- [EXERCISE GOAL]: Output, exactly as written, the lines below from the one that has "The image size" through the one that has "This screenshot has width=573, height=322."; nothing else, and no pictures.

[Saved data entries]
== == ==

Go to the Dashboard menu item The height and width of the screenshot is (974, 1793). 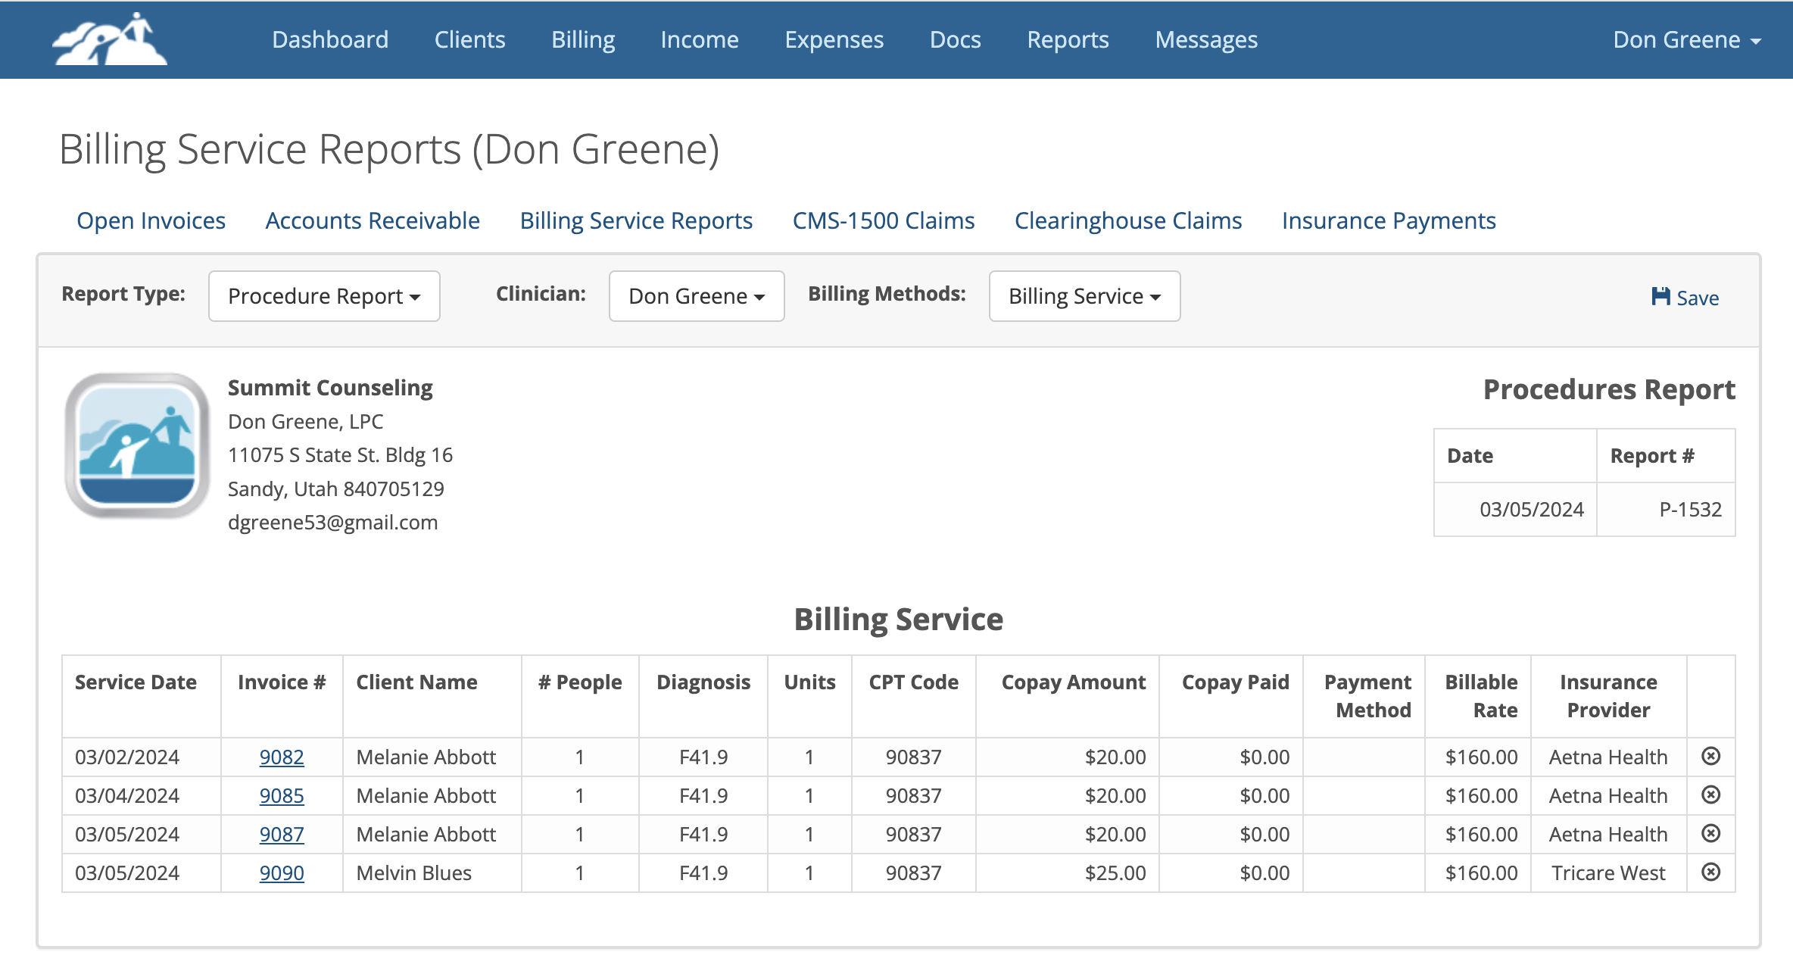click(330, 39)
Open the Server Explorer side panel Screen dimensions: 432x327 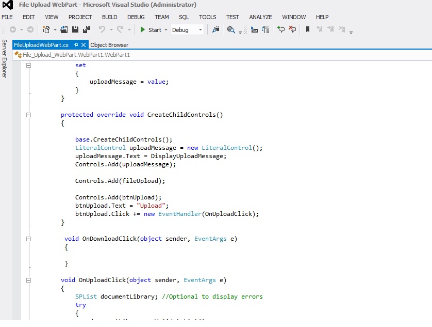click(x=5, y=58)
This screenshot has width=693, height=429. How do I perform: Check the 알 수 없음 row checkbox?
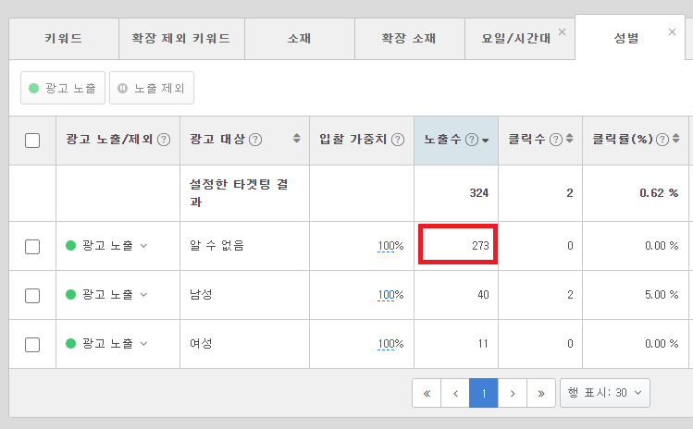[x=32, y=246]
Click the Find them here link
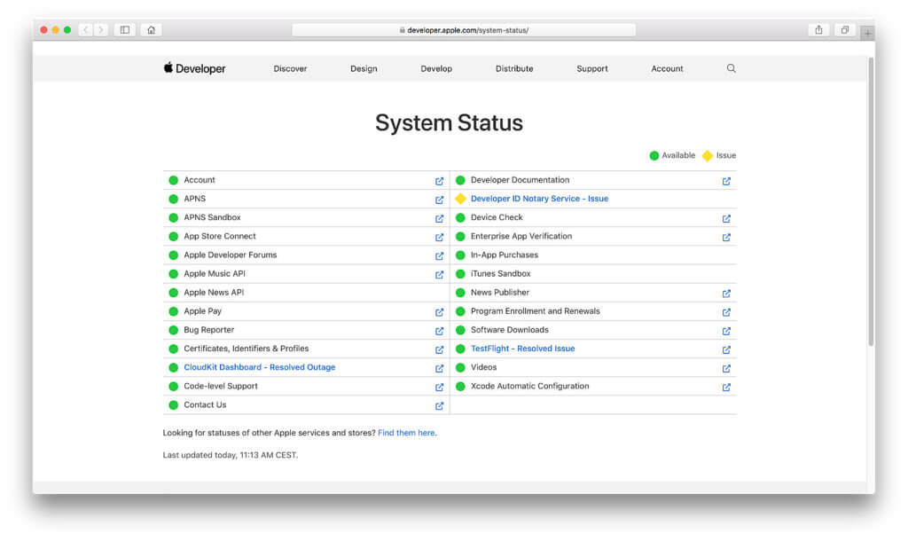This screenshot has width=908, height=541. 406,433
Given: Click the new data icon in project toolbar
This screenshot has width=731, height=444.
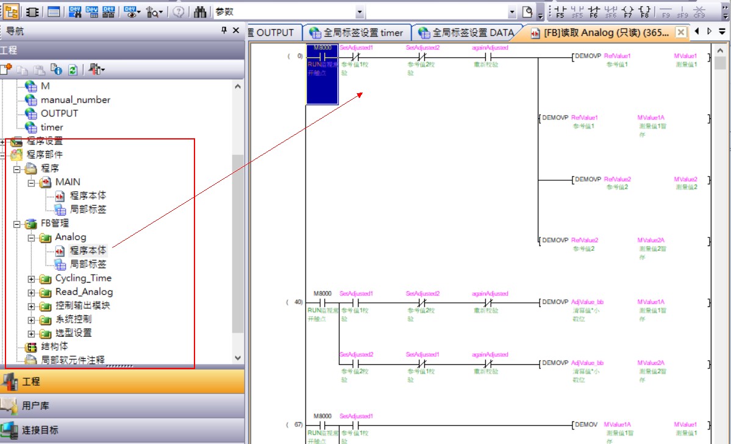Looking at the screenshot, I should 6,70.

== == ==

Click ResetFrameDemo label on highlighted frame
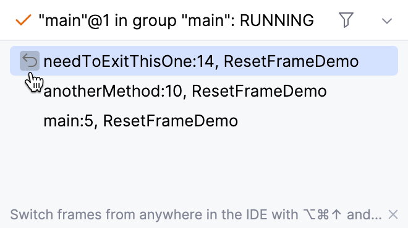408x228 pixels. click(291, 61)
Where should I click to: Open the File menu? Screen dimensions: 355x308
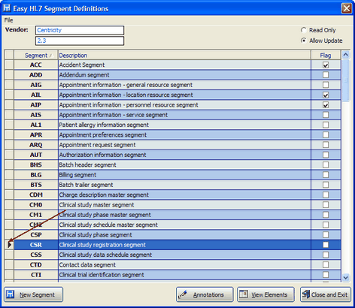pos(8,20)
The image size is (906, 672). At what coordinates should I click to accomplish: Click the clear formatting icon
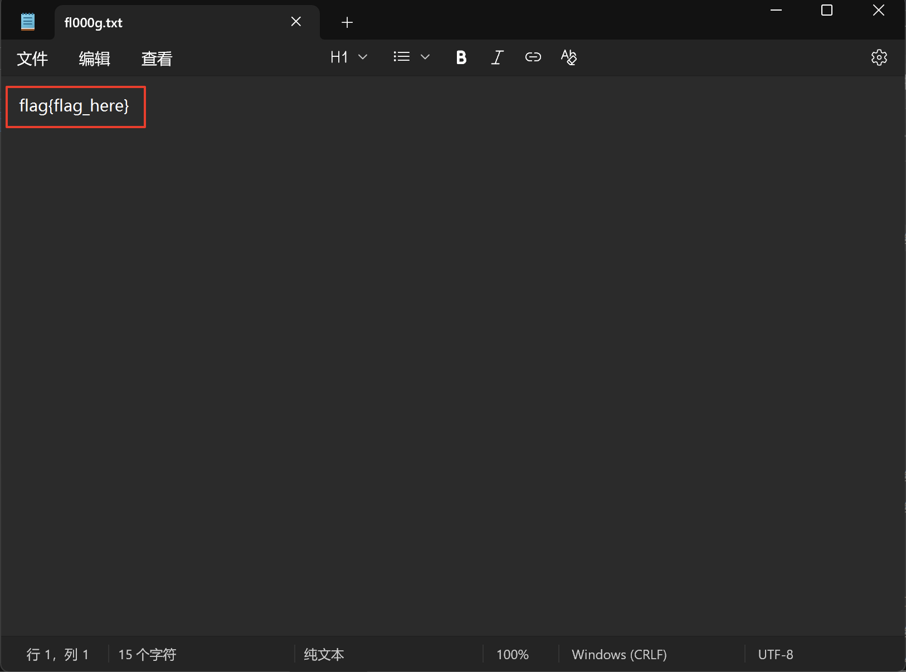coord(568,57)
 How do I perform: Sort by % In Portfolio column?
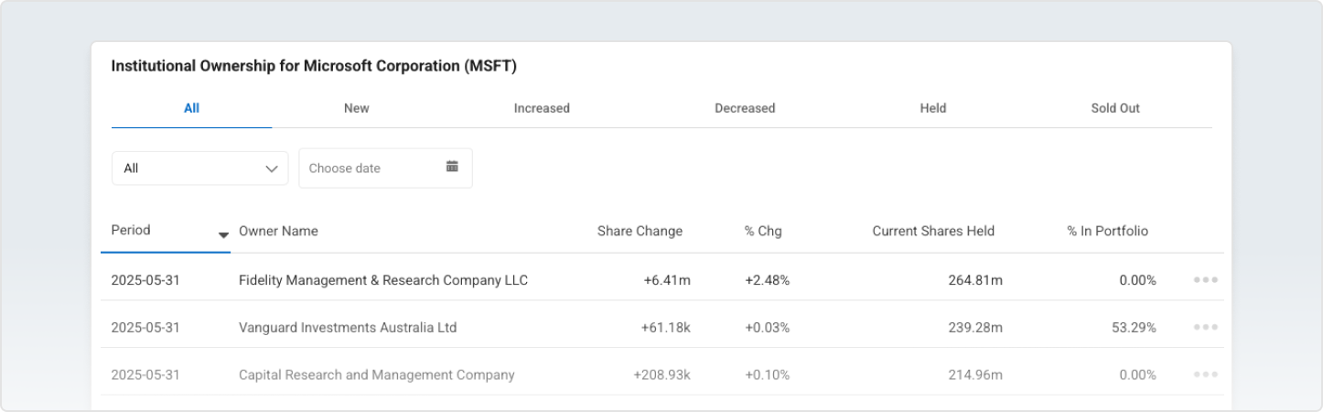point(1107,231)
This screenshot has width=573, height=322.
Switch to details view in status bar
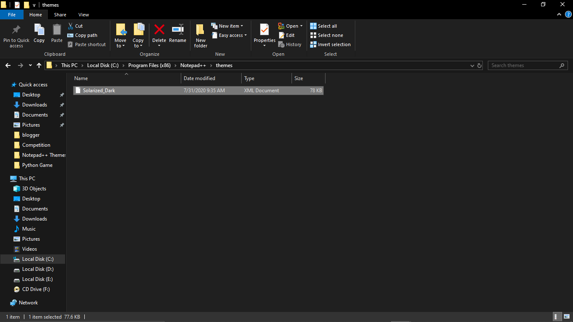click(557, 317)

== == ==

- [REPLY]:
The image size is (906, 672). At what coordinates should I click to accomplish: Click the clear formatting icon
coord(568,57)
 How do I perform: Sort by % In Portfolio column?
point(1107,231)
This screenshot has width=573, height=322.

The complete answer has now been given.